By Valentin Inzko
After years of stalemate, economic decline and mounting social problems, Bosnia and Herzegovina has entered a more hopeful phase. A Council of Ministers has been formed and all of the coalition parties are committed to tackling the economic crisis and getting the country back on the road to Euro-Atlantic integration.
There are grounds to believe that among the main parties and the main party leaders the political will now exists to turn a new page, to stop looking backwards and to start solving the real problems that BiH citizens face. This is the climate in which the parties are preparing to contest the local elections in October and nowhere will the changed political atmosphere be more important than in Srebrenica.
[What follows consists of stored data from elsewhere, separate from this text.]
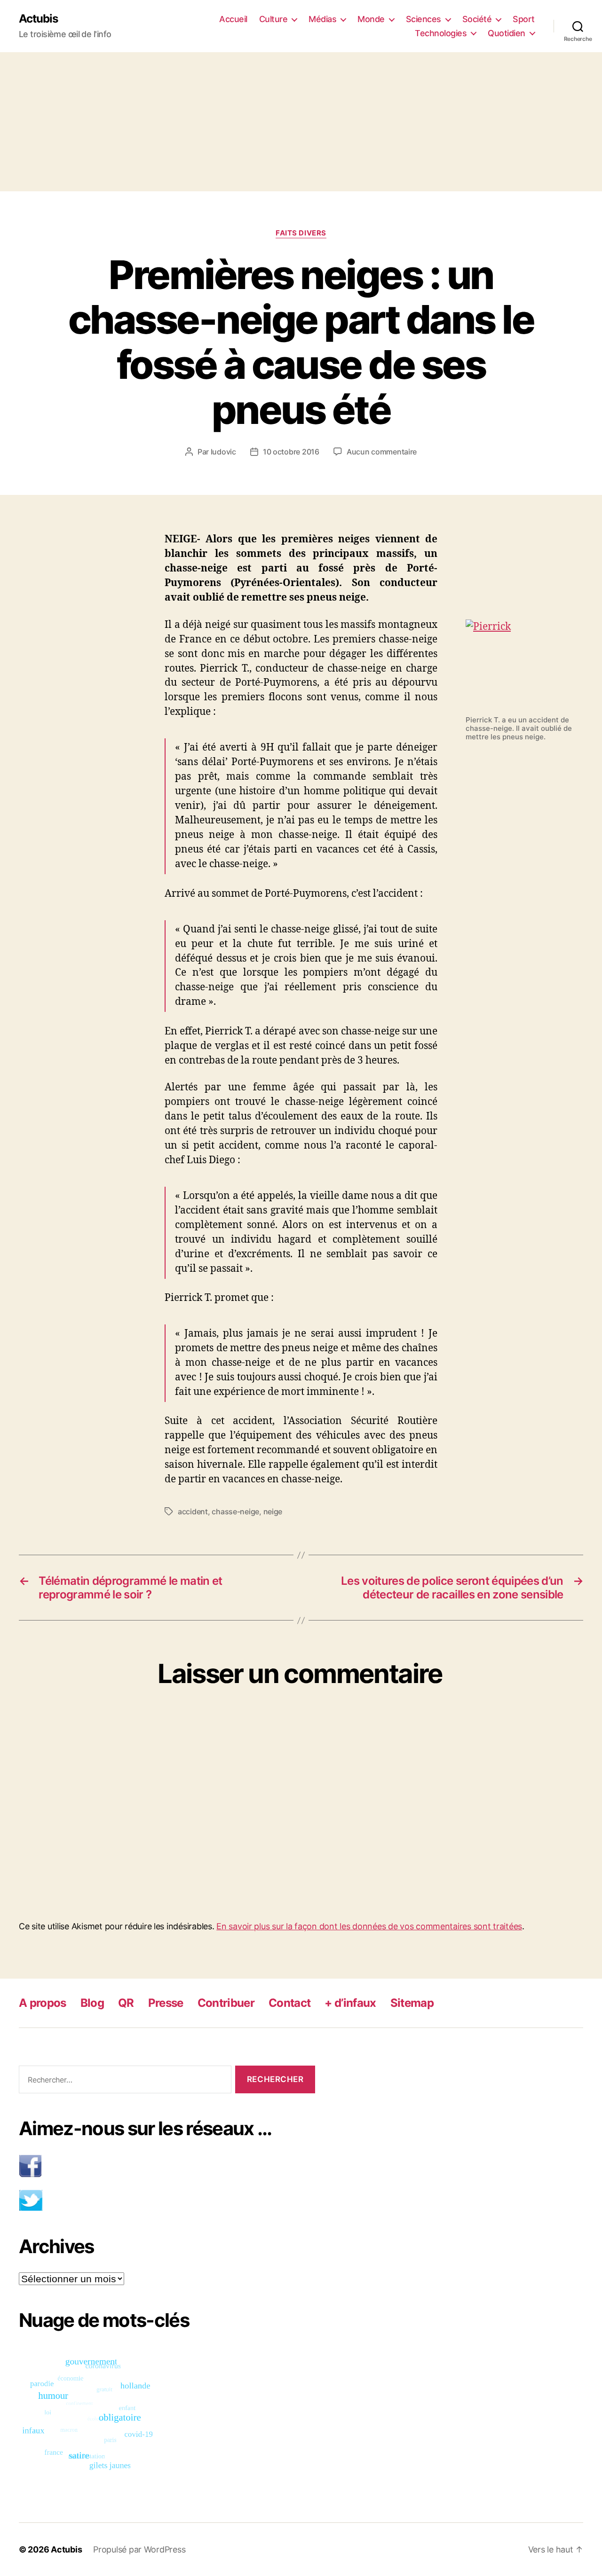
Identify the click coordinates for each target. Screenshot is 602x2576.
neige (273, 1511)
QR (126, 2003)
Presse (165, 2003)
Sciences (423, 19)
I have visited Srebrenica a number of times since I became High Representative three years ago. My commitment to the people of this community has always been at the forefront of my efforts on behalf of the people of Bosnia and Herzegovina as a whole. This is because I believe that all of us, citizens of Bosnia and Herzegovina and foreigners, have a fundamental duty as human beings to comfort and protect the relatives of the victims of crime and to confront and bring to justice those individuals who have perpetrated crime.
The genocide that was committed at Srebrenica is a heavy burden to bear, but we must always remember that it is the families whose loved ones have been torn from them, that carry the heaviest burden. While there are some who continue to deny this fact they cannot deny that Srebrenica is a special place and that it deserves special attention.
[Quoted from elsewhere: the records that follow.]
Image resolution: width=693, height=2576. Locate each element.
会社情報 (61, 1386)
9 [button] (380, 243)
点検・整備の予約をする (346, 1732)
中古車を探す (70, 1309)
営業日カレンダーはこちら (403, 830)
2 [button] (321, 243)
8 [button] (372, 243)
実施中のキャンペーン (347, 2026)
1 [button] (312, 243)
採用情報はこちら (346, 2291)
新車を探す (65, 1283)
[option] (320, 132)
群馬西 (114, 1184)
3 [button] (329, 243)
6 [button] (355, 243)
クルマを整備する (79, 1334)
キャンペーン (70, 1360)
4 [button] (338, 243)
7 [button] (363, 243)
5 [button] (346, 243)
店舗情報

That was agreed in 2008 and, after all, that is why, for example, RS Minister of Education Anton Kasipovic went to Srebrenica recently to broker a deal which brought all the children back to their desks again. And there are other positive examples which show that the RS authorities can recognise Srebrenica’s specificity, and can, if they choose to, act to assert and uphold it.
I believe that a party political agreement can be reached that will ensure that all of the people of Srebrenica have full and fair representation after the municipal elections, while also ensuring that the victims of the horrible crimes that took place there are duly honoured. Out of respect for the victims and their families, and in the interests of normal coexistence in the town, political parties must engage in genuine dialogue.
Such an agreement would open the way for unseen social and economic developments that will benefit the entire community and the entire country. After all, apart from the processes of justice and reconciliation, the most important issue for Srebrenica is the need for a healthy economy. In this way, reconciliation and recovery could go hand in hand
The municipality has significant economic resources that have remained untapped as political energy has been channelled away from development issues. The forthcoming election campaign offers an opportunity for the parties to make it clear that they see a path out of this impasse and that they have made up their minds to follow that path. Now is not the time for politicians to retreat behind political positions but for party leaders to lead.
Real political leadership means building solutions which will be in the interest of the current and former residents of Srebrenica. This will also help many more former residents to return to their homes. They have suffered too much and too long to again find themselves the subject of political tension and manipulation. This is the politics of genuine recovery and hope that the people of Bosnia and Herzegovina need – and it can begin in Srebrenica. Politicians at the municipal, entity and state level have a rare opportunity. They must seize it.